Instead of rescanning the suffix repeatedly, we maintain one variable:
max_right
This variable always stores the greatest value encountered so far while moving backward through the array.
| Approach | Time Complexity | Space Complexity | Notes |
|---|---|---|---|
| Brute Force | O(n²) | O(1) | For each index, scan all elements to the right |
| Optimal | O(n) | O(1) | Traverse from right to left while maintaining running maximum |
Algorithm Walkthrough
- Initialize a variable called
max_rightto-1.
This variable represents the greatest element seen so far to the right of the current position. We start with -1 because the last element should become -1.
2. Traverse the array from right to left.
We move backward because each position depends on information from its right side. By the time we reach an index, we already know the maximum value among all later elements. 3. Store the current element temporarily.
Before overwriting arr[i], we must save its original value because it may become the new maximum for elements further left.
4. Replace arr[i] with max_right.
At this moment, max_right contains the largest value among all elements strictly to the right of index i.
5. Update max_right.
Compare the saved original value with the current max_right and keep the larger one.
6. Continue until the beginning of the array is reached.
Every element will eventually contain the greatest value to its right.
Why it works
The algorithm maintains an invariant:
Before processing index i,
max_right equals the maximum value among all elements to the right of i.
Because we process indices from right to left, this invariant is always true.

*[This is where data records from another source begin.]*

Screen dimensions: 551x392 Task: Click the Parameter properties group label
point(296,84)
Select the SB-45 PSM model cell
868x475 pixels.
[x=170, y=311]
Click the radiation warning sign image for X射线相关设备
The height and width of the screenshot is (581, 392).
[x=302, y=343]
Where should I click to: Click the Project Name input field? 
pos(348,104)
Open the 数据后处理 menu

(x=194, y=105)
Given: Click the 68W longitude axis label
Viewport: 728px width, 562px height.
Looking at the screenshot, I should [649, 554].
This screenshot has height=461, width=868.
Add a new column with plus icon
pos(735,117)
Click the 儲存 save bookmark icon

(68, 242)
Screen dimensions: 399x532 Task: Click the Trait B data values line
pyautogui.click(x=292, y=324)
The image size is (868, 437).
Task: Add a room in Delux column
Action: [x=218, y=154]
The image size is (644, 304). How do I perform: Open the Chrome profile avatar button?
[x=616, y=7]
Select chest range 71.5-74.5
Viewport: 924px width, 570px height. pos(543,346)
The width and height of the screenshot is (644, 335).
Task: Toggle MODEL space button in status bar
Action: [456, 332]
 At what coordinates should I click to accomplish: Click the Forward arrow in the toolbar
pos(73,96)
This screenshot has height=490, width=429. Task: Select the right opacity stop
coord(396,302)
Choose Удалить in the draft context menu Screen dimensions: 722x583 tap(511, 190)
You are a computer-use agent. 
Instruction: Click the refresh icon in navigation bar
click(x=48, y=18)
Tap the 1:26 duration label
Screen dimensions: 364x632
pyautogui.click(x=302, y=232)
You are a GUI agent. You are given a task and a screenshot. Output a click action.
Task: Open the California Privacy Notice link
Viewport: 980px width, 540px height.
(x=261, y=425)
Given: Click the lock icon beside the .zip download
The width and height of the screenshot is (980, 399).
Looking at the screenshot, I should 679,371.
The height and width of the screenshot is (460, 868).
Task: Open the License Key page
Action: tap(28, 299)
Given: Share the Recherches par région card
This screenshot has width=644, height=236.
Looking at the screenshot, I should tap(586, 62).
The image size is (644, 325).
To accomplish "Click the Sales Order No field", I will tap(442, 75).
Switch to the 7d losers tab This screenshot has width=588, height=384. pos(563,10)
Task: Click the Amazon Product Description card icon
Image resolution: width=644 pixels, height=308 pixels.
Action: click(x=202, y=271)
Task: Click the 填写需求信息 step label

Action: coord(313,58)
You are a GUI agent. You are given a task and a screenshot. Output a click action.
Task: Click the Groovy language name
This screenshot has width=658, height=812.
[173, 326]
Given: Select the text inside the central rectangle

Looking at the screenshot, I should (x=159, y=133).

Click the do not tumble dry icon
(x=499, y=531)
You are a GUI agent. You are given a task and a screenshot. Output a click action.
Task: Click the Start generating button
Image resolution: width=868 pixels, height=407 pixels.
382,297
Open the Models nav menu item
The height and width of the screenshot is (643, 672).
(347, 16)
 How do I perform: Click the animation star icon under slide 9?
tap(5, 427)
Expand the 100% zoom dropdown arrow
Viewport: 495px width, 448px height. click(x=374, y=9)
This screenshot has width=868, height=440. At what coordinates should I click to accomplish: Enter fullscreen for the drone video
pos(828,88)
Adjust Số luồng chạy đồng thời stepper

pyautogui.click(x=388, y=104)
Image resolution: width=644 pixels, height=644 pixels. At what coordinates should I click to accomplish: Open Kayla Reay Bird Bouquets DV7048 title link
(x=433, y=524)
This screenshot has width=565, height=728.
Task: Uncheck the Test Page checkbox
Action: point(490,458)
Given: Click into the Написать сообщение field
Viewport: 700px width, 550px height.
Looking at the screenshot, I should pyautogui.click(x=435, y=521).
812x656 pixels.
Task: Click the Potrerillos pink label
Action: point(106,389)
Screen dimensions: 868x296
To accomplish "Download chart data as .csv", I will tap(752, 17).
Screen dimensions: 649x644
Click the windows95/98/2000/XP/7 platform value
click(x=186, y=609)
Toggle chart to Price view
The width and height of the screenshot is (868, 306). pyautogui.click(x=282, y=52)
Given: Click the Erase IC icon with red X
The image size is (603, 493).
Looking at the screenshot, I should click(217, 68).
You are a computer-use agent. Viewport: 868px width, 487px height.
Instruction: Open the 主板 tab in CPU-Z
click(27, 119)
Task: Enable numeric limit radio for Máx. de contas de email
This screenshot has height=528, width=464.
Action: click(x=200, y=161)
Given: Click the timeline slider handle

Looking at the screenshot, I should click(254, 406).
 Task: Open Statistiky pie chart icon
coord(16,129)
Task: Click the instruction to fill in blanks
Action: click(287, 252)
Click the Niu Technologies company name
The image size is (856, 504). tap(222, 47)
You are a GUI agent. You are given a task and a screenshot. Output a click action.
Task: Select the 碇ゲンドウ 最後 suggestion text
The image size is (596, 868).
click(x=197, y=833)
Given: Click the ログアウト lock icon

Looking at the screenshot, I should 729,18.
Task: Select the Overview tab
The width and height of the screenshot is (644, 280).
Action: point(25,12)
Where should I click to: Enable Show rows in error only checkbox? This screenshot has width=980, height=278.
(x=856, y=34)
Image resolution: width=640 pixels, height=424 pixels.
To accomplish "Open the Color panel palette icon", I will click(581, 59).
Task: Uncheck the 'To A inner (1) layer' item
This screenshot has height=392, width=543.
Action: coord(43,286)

We use max_right as the replacement value, then update it using the original current element so the invariant remains valid for the next iteration.
This guarantees correctness for every index.
Python Solution
from typing import List
class Solution:
def replaceElements(self, arr: List[int]) -> List[int]:
max_right = -1
for i in range(len(arr) - 1, -1, -1):
current = arr[i]
arr[i] = max_right
max_right = max(max_right, current)
return arr
The implementation follows the optimal right-to-left traversal strategy.
The variable max_right tracks the largest value encountered so far while moving backward through the array. Initially, it is -1 because the last element must become -1.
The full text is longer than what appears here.